### Required action
From the blog post about pretending to be thin, repeat word for word the passage that opens with the words containing "As time went" and closes with "friend and I.".

### Page excerpt
Pretend To Be Thin!

         Several years ago a very kind friend loaned me a copy of  Gwen Shamblin’sThe Weigh Down Diet” – a Biblical approach to weigh loss. Being a student and follower of Jesus, I was anxious to read it. I didn’t have a dramatic weight loss at the time but I did gain a few great concepts from Gwen’s experience that would later serve me well. One of those I would like to share with you now.

     Gwen relays a story of observing a thin friend for “research purposes”.  This is the excerpt from the book.

     I began to think back on my own experiences with “thin” friends. My weight battle is not a new one. I lost 70 lbs as a young teen. This weight loss began as a result of “pretending” and I kept that weight off until the battle with thyroid cancer in my 20’s.

     I attended a summer camp where most of my roommates wer very thin. Some of these girls had modeling backgrounds, others were athletes, such as gymnasts and dancers. I was, by far, the heaviest in the group. I didn’t want these girls to think that I was heavy because I over ate, so I ate like a skinny person for those two weeks. I would eat a bowl of Cheerios with skim milk for breakfast. For lunch I would eat a main dish only, like a hamburger with no condiments or stir-fried meat with veggies and no bread or dessert. It was extremely hot that summer – 104 degrees average temp during that two-week period so by dinner time, after having walked all over campus and having done calisthenics, I had no appetite. I would usually have only a beverage or a beverage and fruit for dinner. I was not setting out to lose weight, but I was active and eating like I thought these skinny girls would think I should. By the end of the two weeks this overweight teen had lost enough weight that her shorts wouldn’t stay up without a belt. After the two weeks I found that I like the feeling of being thinner and the attention  I received from loosing weight.  The attention and sense of accomplishment filled the same “void” the food had previously filled. I wanted to be thin. I wanted to prove that I had control over the food and my body. In a few months time I went from a size 14 to a size 7 by “pretending to be thin”. I simply ate very few calories and moved A LOT.

     As time went on I maintained a low weight, but I worked for it. I would eat 1000 calories a day or less and exercise in obscene amounts. One weekend while spending the night with my best friend, a naturally thin size 3 track star, I began to realize how different her habits were from mine. I measured my foods and ate at planned times. I moved by design. Not her.

Pre weight loss 8th grade homecoming pics of my naturally thin best friend and I.

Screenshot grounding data

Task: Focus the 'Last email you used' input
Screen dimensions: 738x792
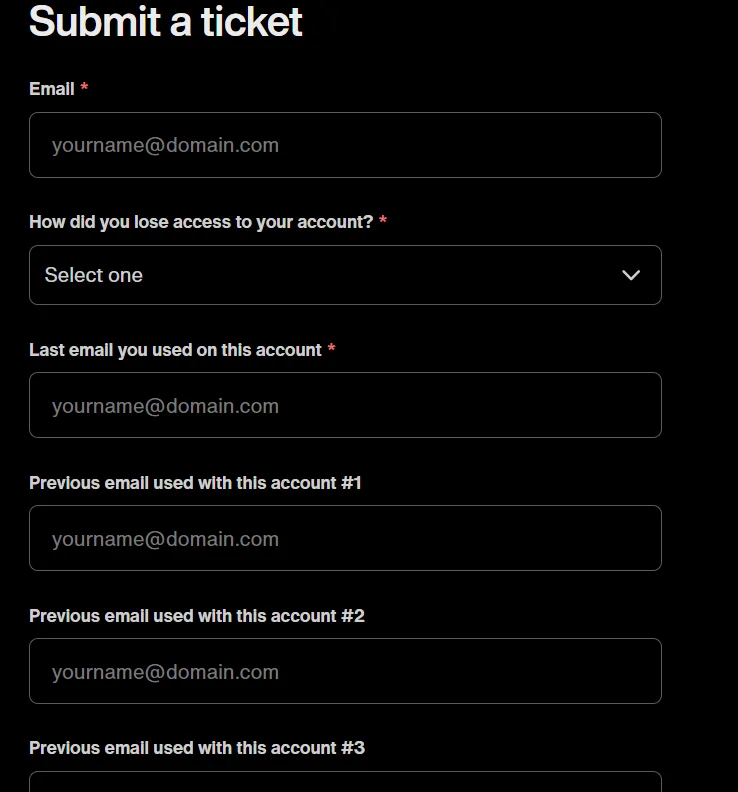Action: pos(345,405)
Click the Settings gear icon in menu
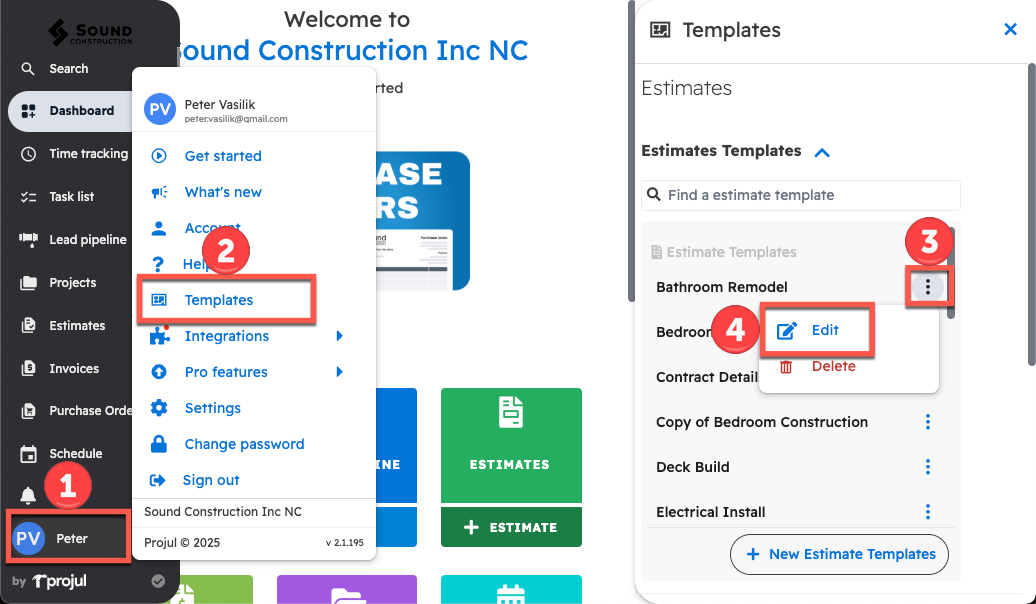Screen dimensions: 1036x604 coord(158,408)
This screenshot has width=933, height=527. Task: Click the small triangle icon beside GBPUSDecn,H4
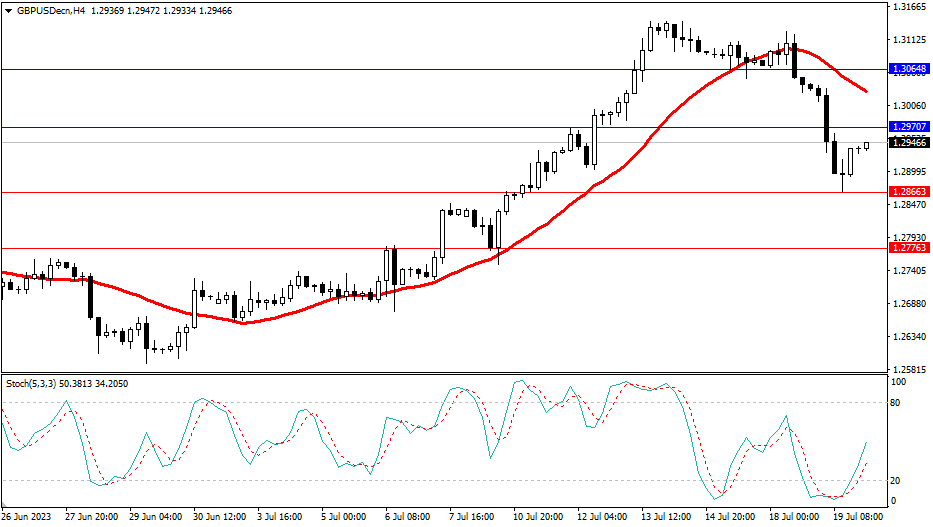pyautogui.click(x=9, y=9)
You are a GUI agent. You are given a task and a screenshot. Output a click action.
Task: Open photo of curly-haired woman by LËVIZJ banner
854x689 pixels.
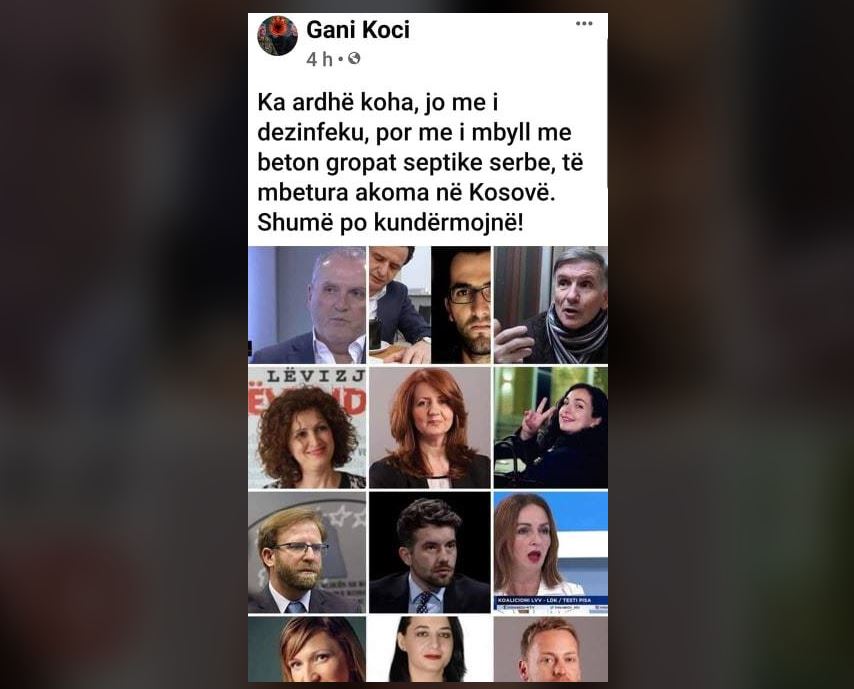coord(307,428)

### Expected output
As time went on I maintained a low weight, but I worked for it. I would eat 1000 calories a day or less and exercise in obscene amounts. One weekend while spending the night with my best friend, a naturally thin size 3 track star, I began to realize how different her habits were from mine. I measured my foods and ate at planned times. I moved by design. Not her.

Pre weight loss 8th grade homecoming pics of my naturally thin best friend and I.